→ Records shown:
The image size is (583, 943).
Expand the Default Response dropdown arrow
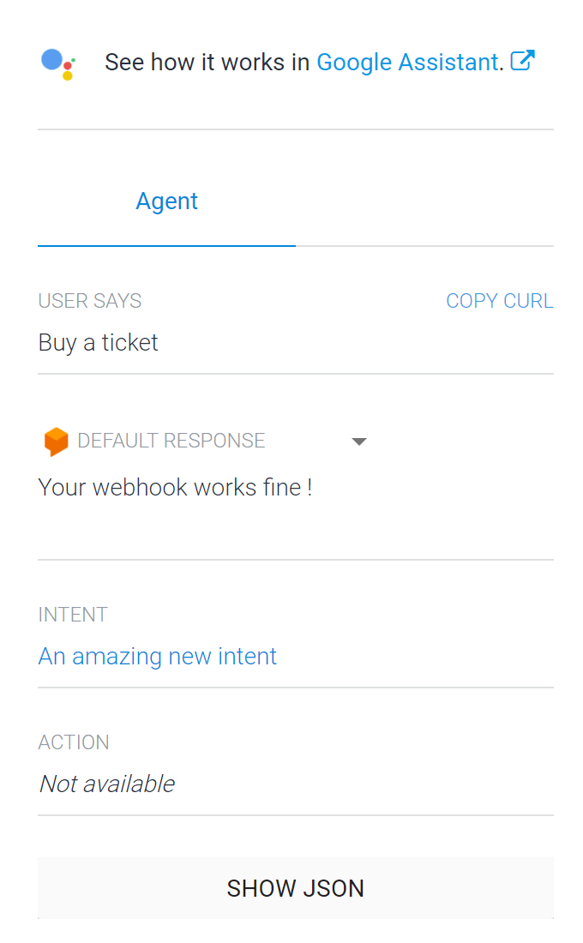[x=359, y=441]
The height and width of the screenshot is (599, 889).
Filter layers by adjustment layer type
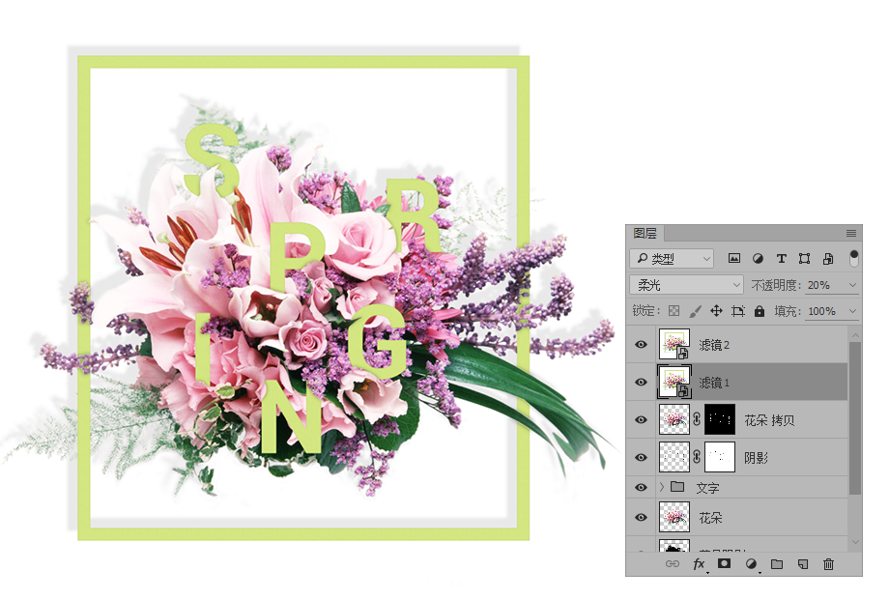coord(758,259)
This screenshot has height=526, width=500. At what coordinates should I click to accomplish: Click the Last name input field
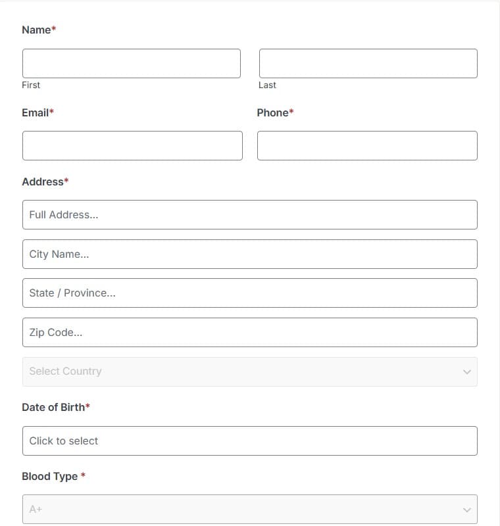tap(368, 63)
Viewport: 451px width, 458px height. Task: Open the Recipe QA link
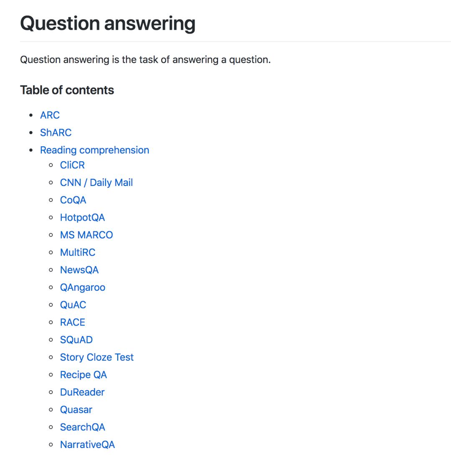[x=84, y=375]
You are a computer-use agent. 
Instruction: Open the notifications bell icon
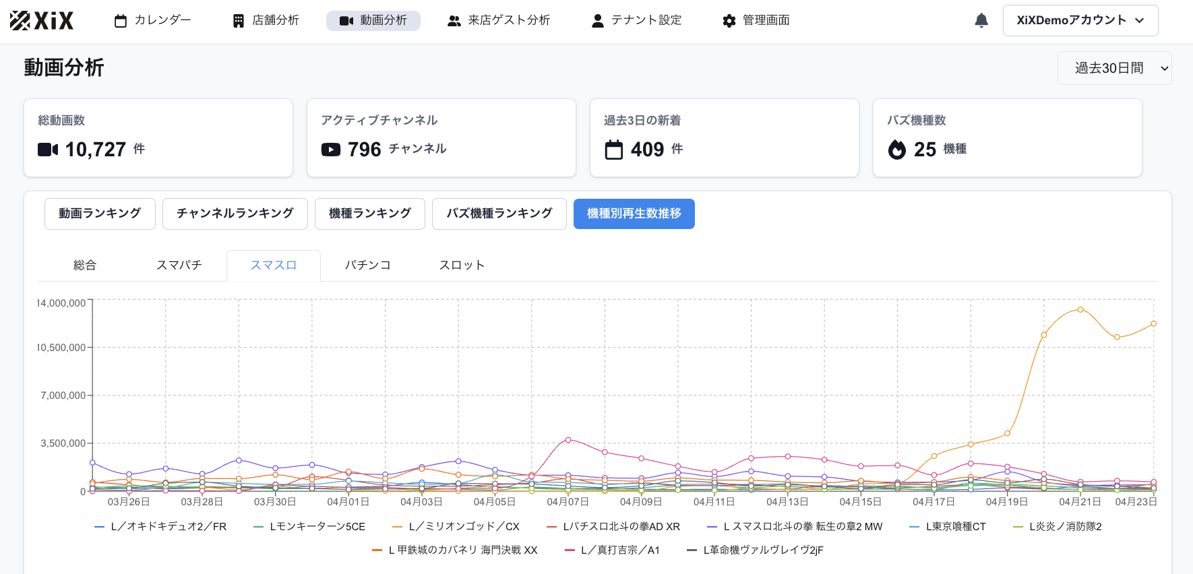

→ Task to complete:
The listing above must be restated word for word. Its pictures are to be left out.

→ Answer to this task:
The image size is (583, 943).
Expand the Default Response dropdown arrow
[x=359, y=441]
The height and width of the screenshot is (599, 889).
Filter layers by adjustment layer type
coord(758,259)
This screenshot has height=526, width=500. At what coordinates should I click to accomplish: Click the Last name input field
tap(368, 63)
Viewport: 451px width, 458px height. Task: Open the Recipe QA link
[x=84, y=375]
You are a computer-use agent. 
Instruction: Open the notifications bell icon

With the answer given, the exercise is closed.